Schiffsunglück vor Lampedusa: Über 100 Flüchtlinge ertrunken

Ein Flüchtlingsboot ist am Donnerstag im Mittelmeer gekentert. Weit über einhundert Menschen kamen ums Leben. In Rom herrscht allgemeines Entsetzen.

3. Oktober: Gerettete Flüchtlinge erreichen den Hafen von Lampedusa. Bild: reuters

ROM taz | Eine der womöglich größten Flüchtlingstragödien der letzten Jahre ereignete sich in der Nacht zum Donnerstag vor der Insel Lampedusa. Dort kenterte ein Kutter mit etwa 500 Menschen, ersten Aussagen zufolge nach einem Brand an Bord. Weit über 100 der Passagiere konnten nur noch tot geborgen werden, während etwa 150 gerettet wurden. Noch immer werden rund 200 weitere vermisst. Zugleich aber berichteten die Rettungskräfte von zahlreichen Leichen, die noch im Wasser trieben. 


Nach ersten Aussagen der Retter handelte es sich um ein nur etwa 15 Meter langes Boot, das die Flüchtlinge aus Eritrea und Somalia transportierte, unter ihnen etwa 30 Kinder und zahlreiche Frauen. Unter den bisher geborgenen Toten waren auch eine schwangere Frau und zwei Kinder. Als mögliche Ursache des Untergangs wurde ein Kurzschluss, der einen Brand auslöste, genannt.
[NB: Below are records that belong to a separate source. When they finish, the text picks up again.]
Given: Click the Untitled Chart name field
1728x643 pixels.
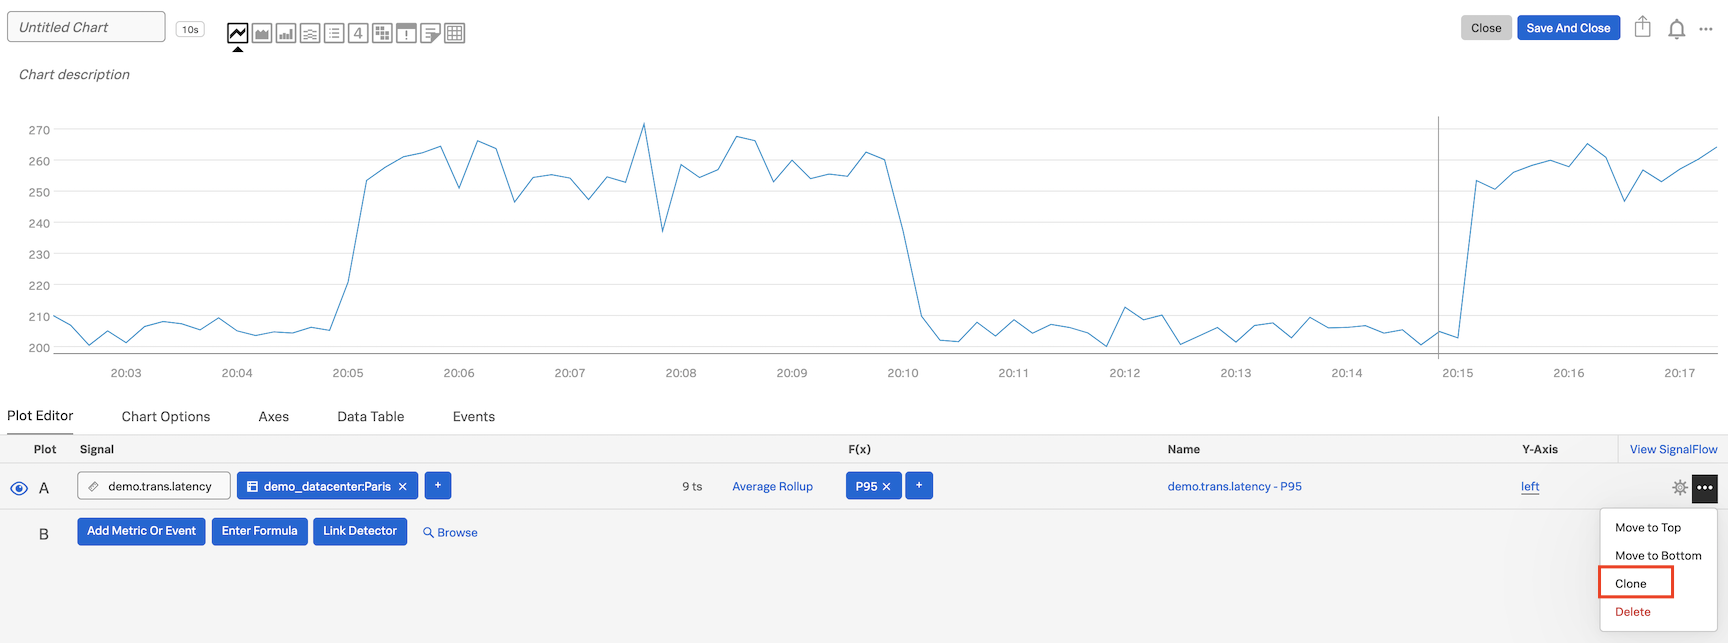Looking at the screenshot, I should (86, 27).
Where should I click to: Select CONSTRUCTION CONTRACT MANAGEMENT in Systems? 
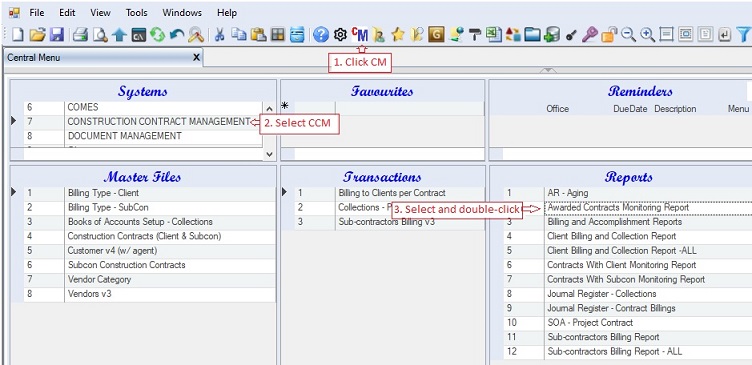tap(142, 122)
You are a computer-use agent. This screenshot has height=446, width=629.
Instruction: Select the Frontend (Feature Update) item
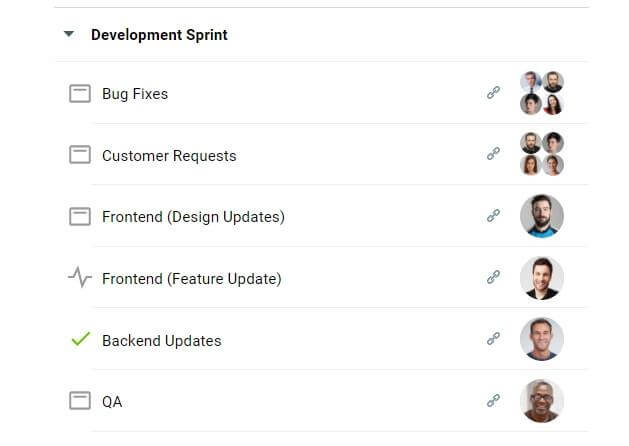(x=192, y=279)
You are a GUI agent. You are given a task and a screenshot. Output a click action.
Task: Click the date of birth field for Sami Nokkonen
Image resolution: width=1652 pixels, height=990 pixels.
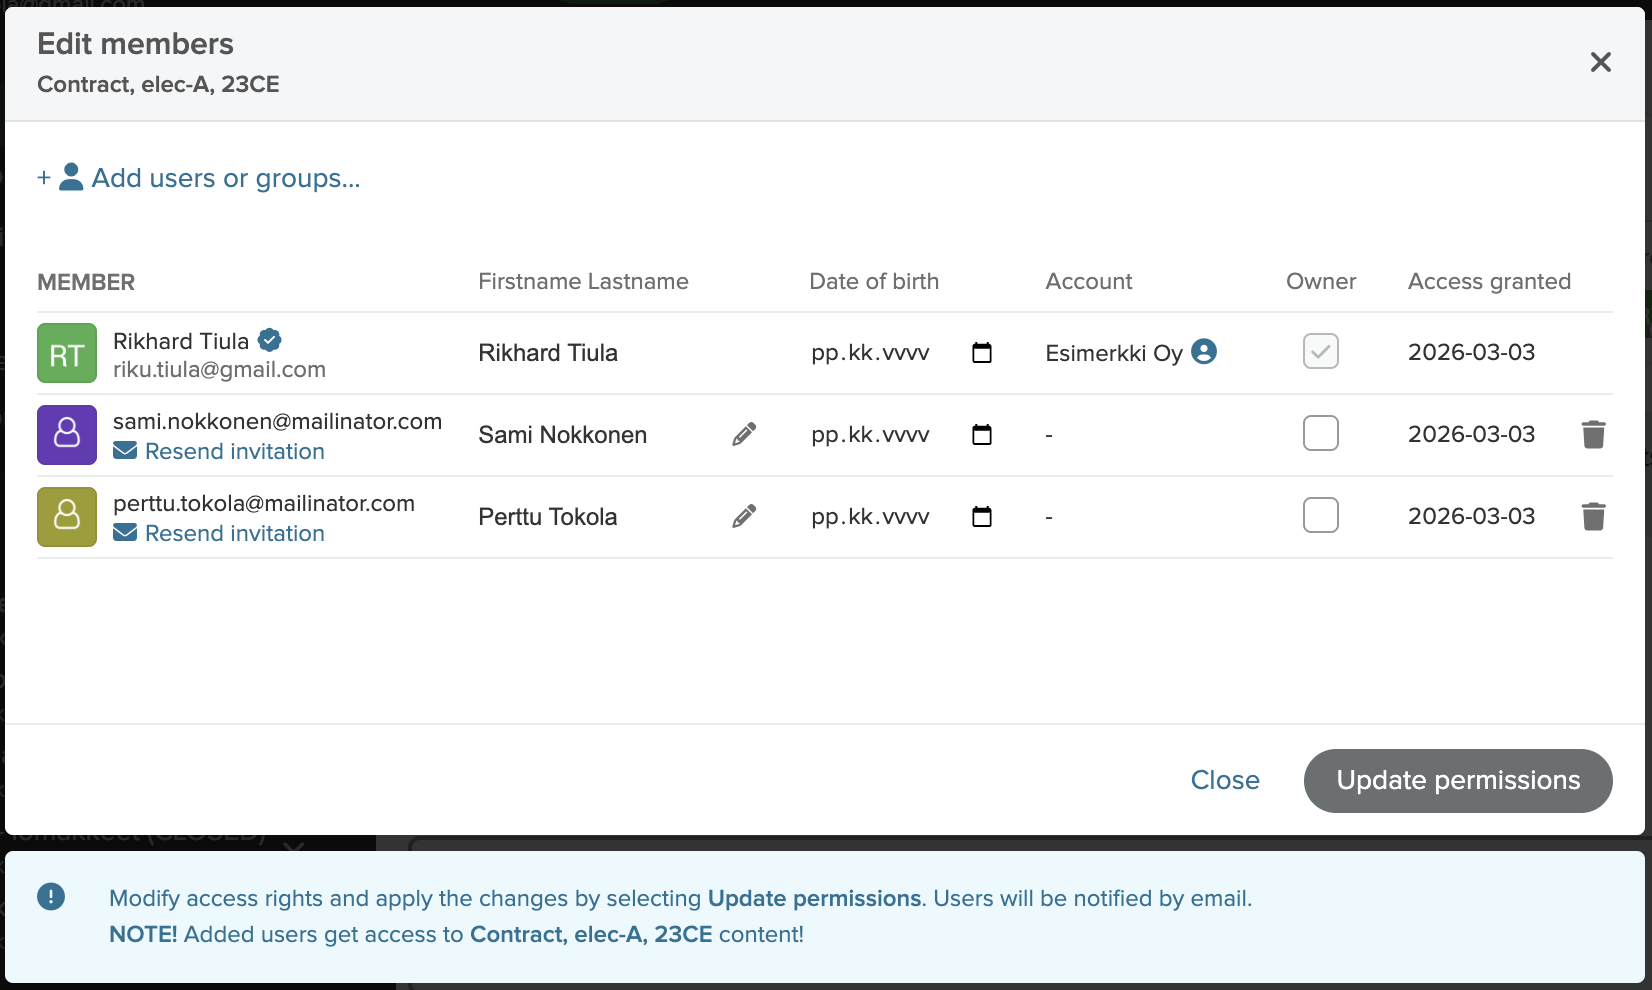click(870, 435)
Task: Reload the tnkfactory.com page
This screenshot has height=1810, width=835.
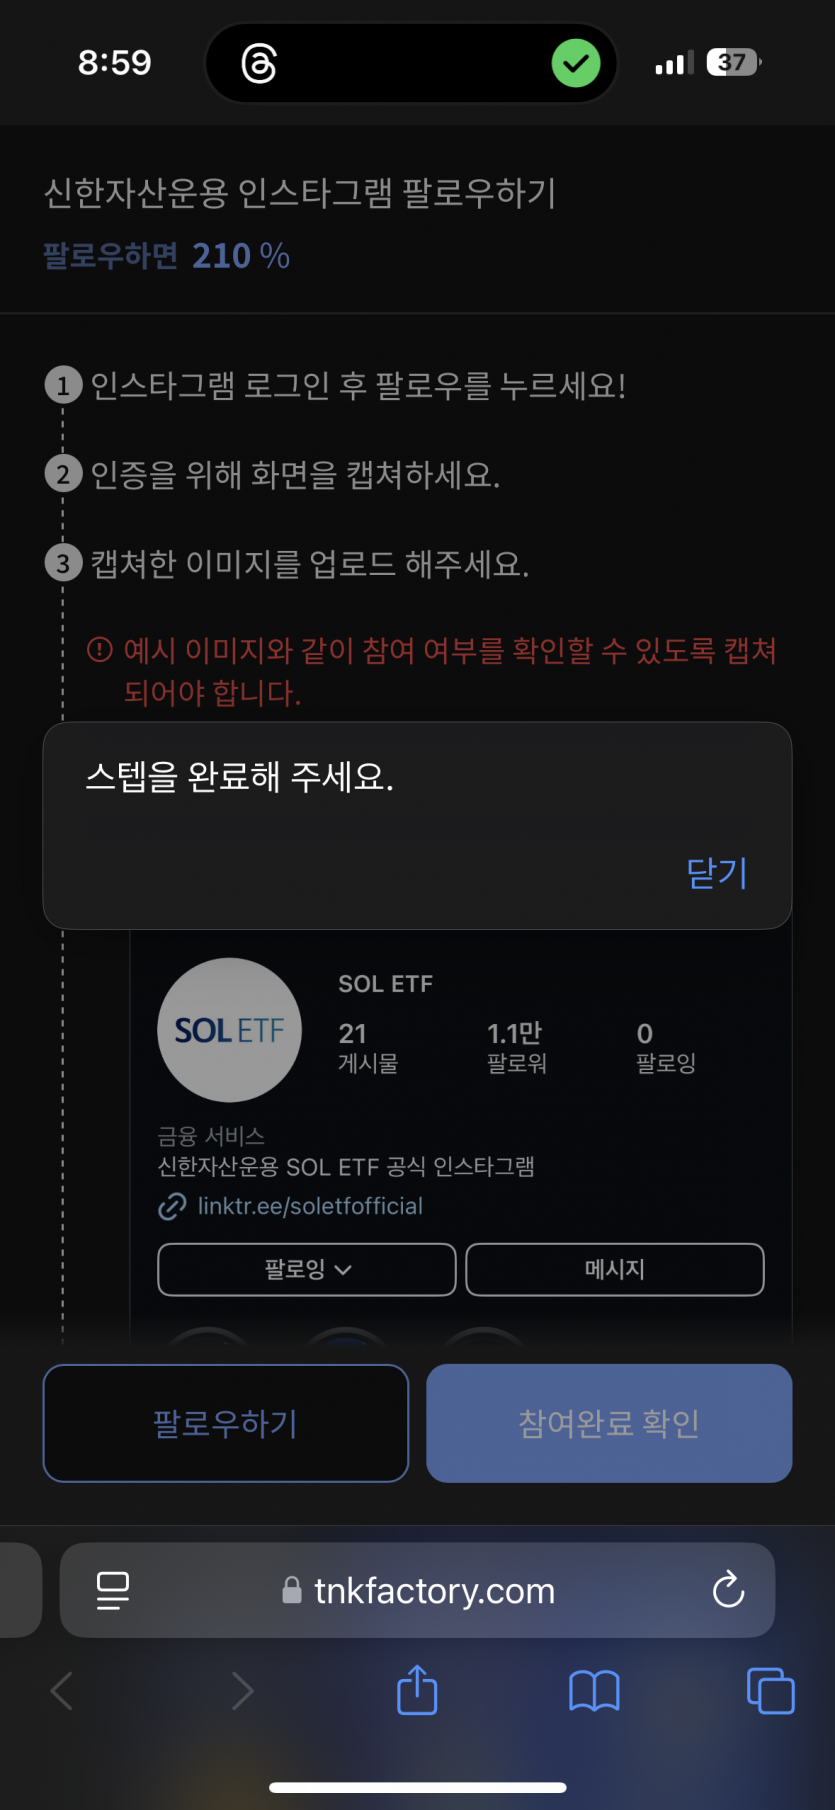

Gerettete Flüchtlinge sprachen jedoch laut italienischen Medien davon, dass an Bord Feuer entfacht worden sei, um auf das in Seenot befindliche Schiff aufmerksam zu machen. 


Erste Helfer am Unglücksort waren zwei italienische Fischkutter, die in der Zone operierten und ihrerseits auch die italienische Küstenwache alarmierten. Mindestens zwei andere Fisch-Trawler wiederum haben nach Aussagen von Geretteten einfach ihre Fahrt fortgesetzt, obwohl sie sich in unmittelbarer Nähe der Unglücksstelle befanden.



„Es ist ein Horror, eine enorme Tragödie“, sagte die Bürgermeisterin von Lampedusa, Giusy Nicolini, auf der Mole der Insel im Angesicht der dort zunächst notdürftig aufgebahrten Leichen, „sie hören nicht auf, immer neue Tote heranzubringen“. Italiens Innenminister Angelino Alfano ebenso wie die Präsidentin des Abgeordnetenhauses Laura Boldrini – sie war bis Ende 2012 Sprecherin des UN-Flüchtlingshilfswerks UNHCR in Italien – kündigten an, dass sie sich noch am Donnerstag an den Unglücksort begeben wollten.

Mit Peitschenhieben ins Wasser getrieben



Italien erlebt damit die zweite Flüchtlingstragödie binnen weniger Tage. Erst am Montag waren vor Siziliens Südküste 13 Menschen in unmittelbarer Nähe des rettenden Strandes ertrunken. Die Schleuser hatten, nachdem ihr Boot auf Grund gelaufen war, die Passagiere mit Peitschenhieben ins Wasser getrieben, obwohl viele von ihnen nicht schwimmen konnten. 


Im Jahr 2013 erlebte Italien gegenüber den Vorjahren einen neuen Anstieg der Flüchtlinge, die übers Mittelmeer nach Lampedusa, aber auch direkt nach Sizilien kamen. Noch in der Unglücksnacht auf Donnerstag traf ein weiteres Schiff mit 463 Menschen in Lampedusa ein.

Bisher werden etwa 23.000 Menschen gezählt, die für die lebensgefährliche 
Überfahrt auf Seelenverkäufern Unsummen zahlen müssen. Gut 3.000 der Flüchtlinge kamen aus Syrien, doch weiterhin kommen die meisten aus Eritrea und Somalia. Im Unterschied zu den Zeiten der Berlusconi-Regierung blasen Ministerpräsident Letta und seine Minister den Zustrom nicht zum „nationalen Notstand“ auf.

„Es ist eine Schande“



Stattdessen herrscht jetzt in Rom allgemeines Entsetzen. Einige Politiker fordern, dass Italien Staatstrauer für die Toten anordnet. Zu den schärfsten Reaktionen gehört die von Papst Franziskus, der in einer Rede erklärte, „das Wort Schande kommt in den Sinn: Es ist eine 
Schande!“

Nur die fremdenfeindliche Lega Nord versucht aus der Tragödie Kapital zu schlagen. Einer ihre Sprecher erklärte ungerührt, Parlamentspräsidentin Laura Boldrini und die aus dem Kongo stammende Integrationsministerin Cecile Kyenge hätten die Opfer „auf dem 
Gewissen“, weil sie mit ihrem Eintreten für eine offene Aufnahmepolitik die Flüchtlinge geradezu anstachelten.